Это-то и смущает Парфеника, оттого и меряет он хату от стены до стены, дымя самокруткой и стараясь не глядеть в сторону, на лавку. Горяч Павло, плавится он в войне, как в горне, а память все раздувает и раздувает мехи. Но кого послать, кого? Такого, как Микола, больше не найти: и дерзкого, и осмотрительного, умевшего на бегу думать, а думой бежать, не оплывать свечкой на месте. Микола хотел огня, но умел и дым терпеть. Много, много еще хлопцев под рукой у Бати, да Павло после Миколы, при всех своих изъянах, приметливее прочих. Для задания, какое задумал Батя, нужны отчаянность, стремительность, бесстрашие и умение хоть на карачках, но добраться куда скажут. В таких качествах Топаню не откажешь, нет. И недаром с ним рядом пойдут бывалый, хитроглазый ездовой Коронат и рассудительный книжник Шурка Домок. Шурке Парфеник верит. Но задание-то уж больно необычное, нервы могут подкачать. И медлителен излишне Шурка, терпелив — хоть дрова на нем руби. А вот рядом с Топанем Шурка потянет неплохо. Чтоб не поссорились, не погрызлись, ведь рядом они — как шило с камнем,— приглядит Коронат, которому даны на этот счет особые указания. Как-никак «дядько» старше их обоих вкупе. Можно было бы и Короната в коренники запрячь, но тут нужен кто поретивее и порезче, чтоб давать ход пристяжным.

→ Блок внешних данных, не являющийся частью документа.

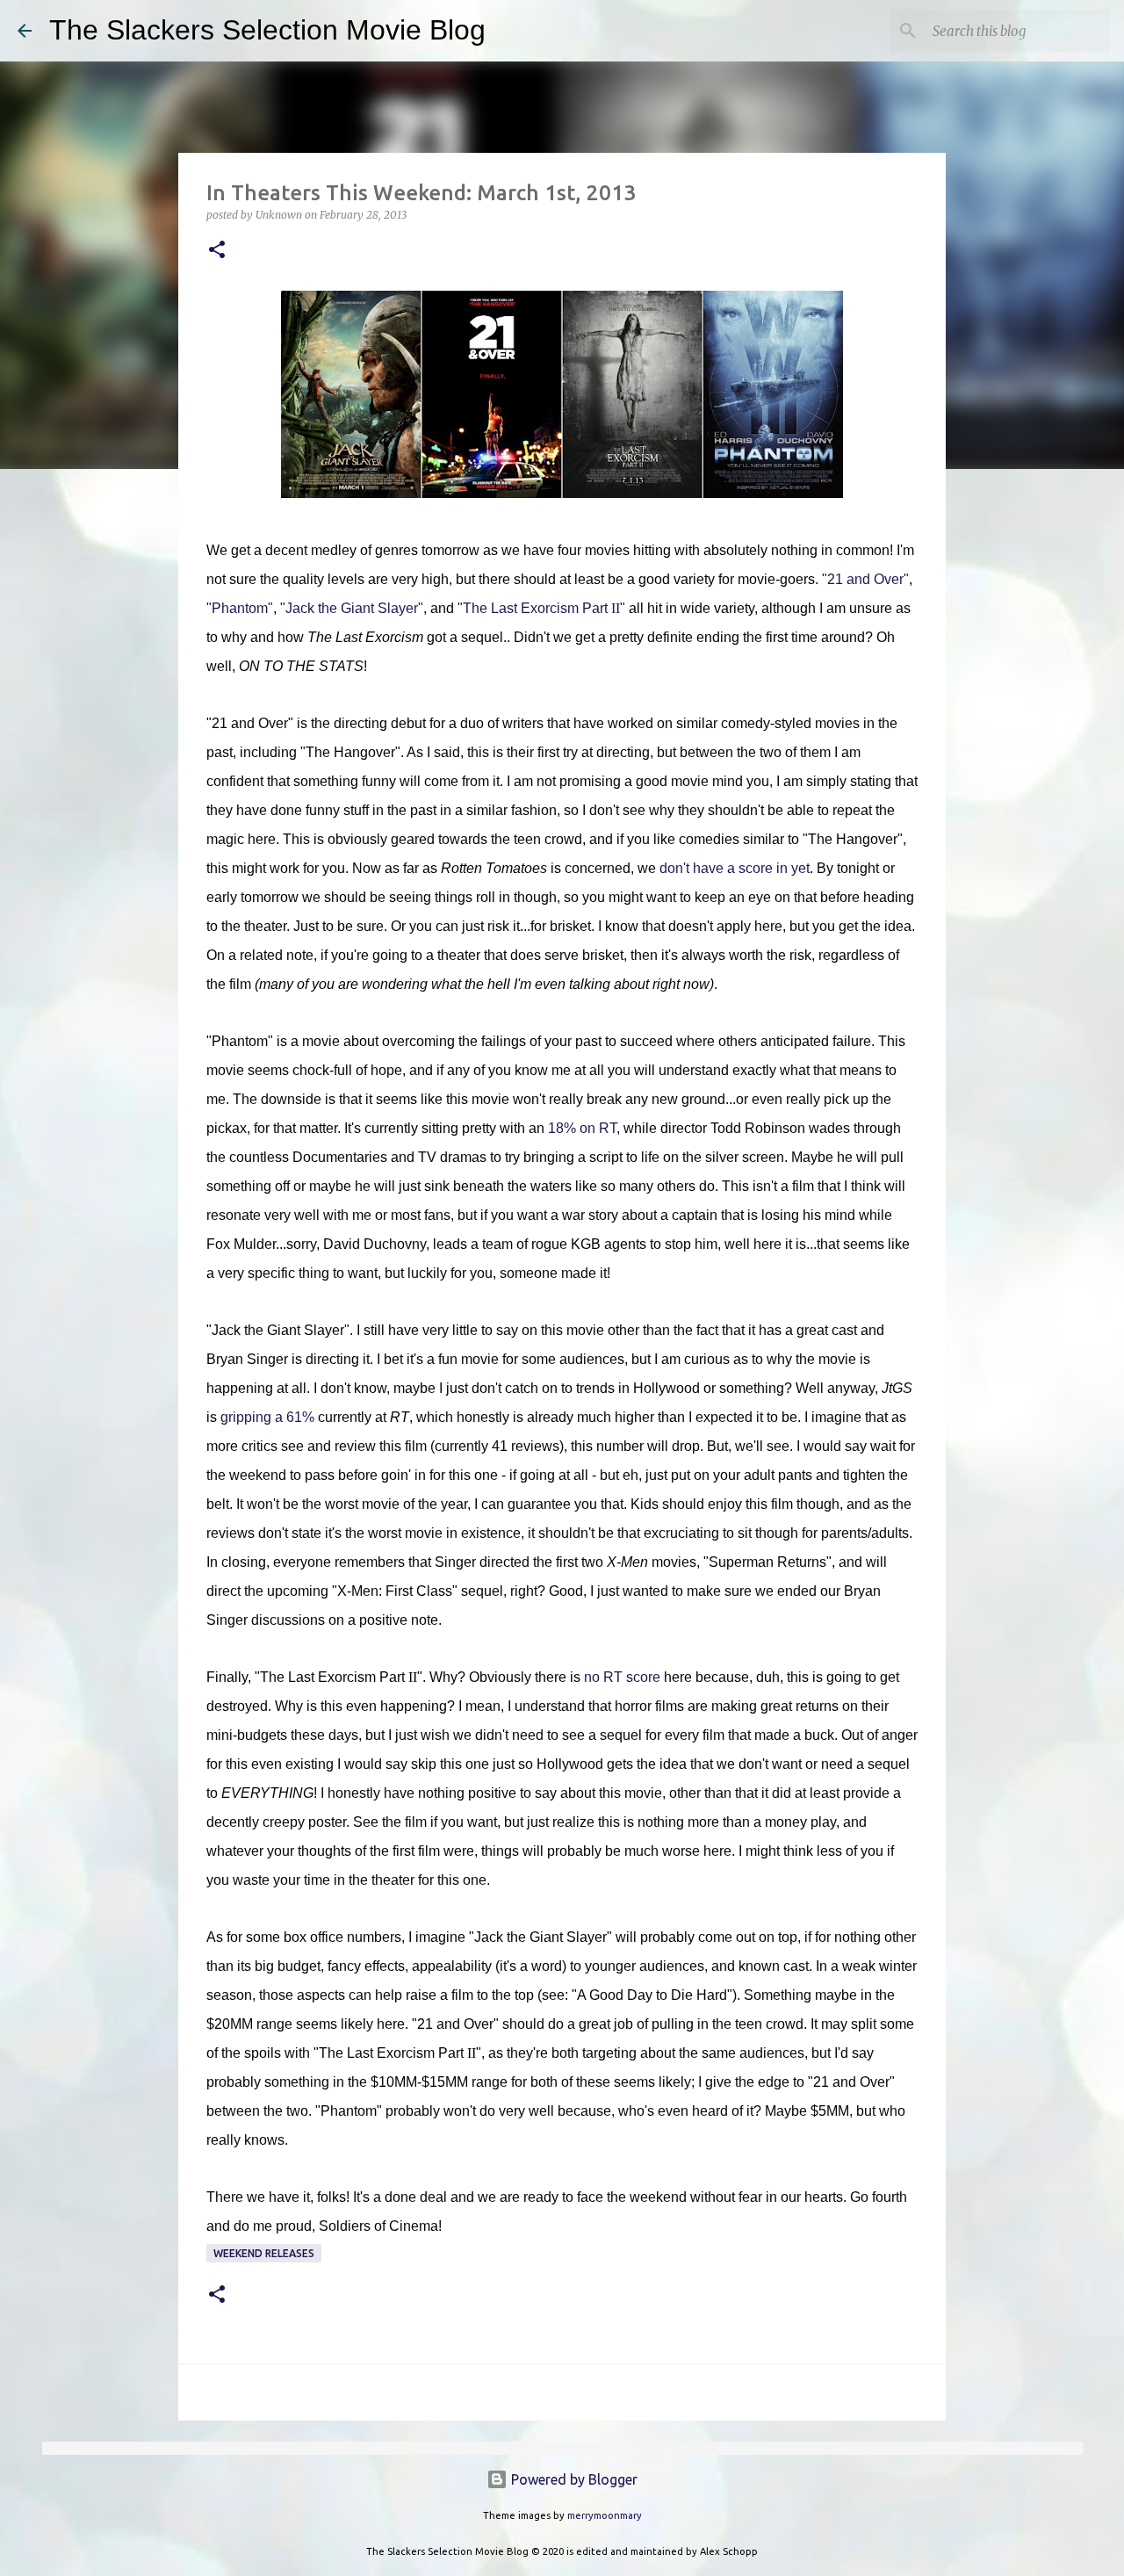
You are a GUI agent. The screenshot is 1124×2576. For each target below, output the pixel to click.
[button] (216, 251)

Да, нелегкое это командирское дело.
И еще не собрались хлопцы, а Батя уже вышел с ними в поход. Уже идет он и будет идти всю ночь, пока не вернутся.
— Ну, добре, посылай за Доминиани,— говорит Сычужному Батя.— А ты, Павло, готовь оружие, пока Коронат ладит таратайку. И гляди, никому ни слова. Обычный дозор, мол, и все.
*
Шурка, как вошел, хотел было доложиться, но заметил убитого на лавке. И хотя лицо Миколы было накрыто рядном, а плошка светила слабо, выбрасывая дизельную копоть в потолок, Шурка сразу догадался, кто лежит под темной стенкой.
— Попрощайся,— сказал Сычужный.— Больше времени для этого не будет.
Шурка приподнял рядно, увидел белый, высокий и гладкий лоб, впалые щеки… Холодно, холодно. Шурку ударило под колени, ноги стали гнучими, солохменными, а горло сжало удавкой, подкатило к глазам. Как же так, Микола?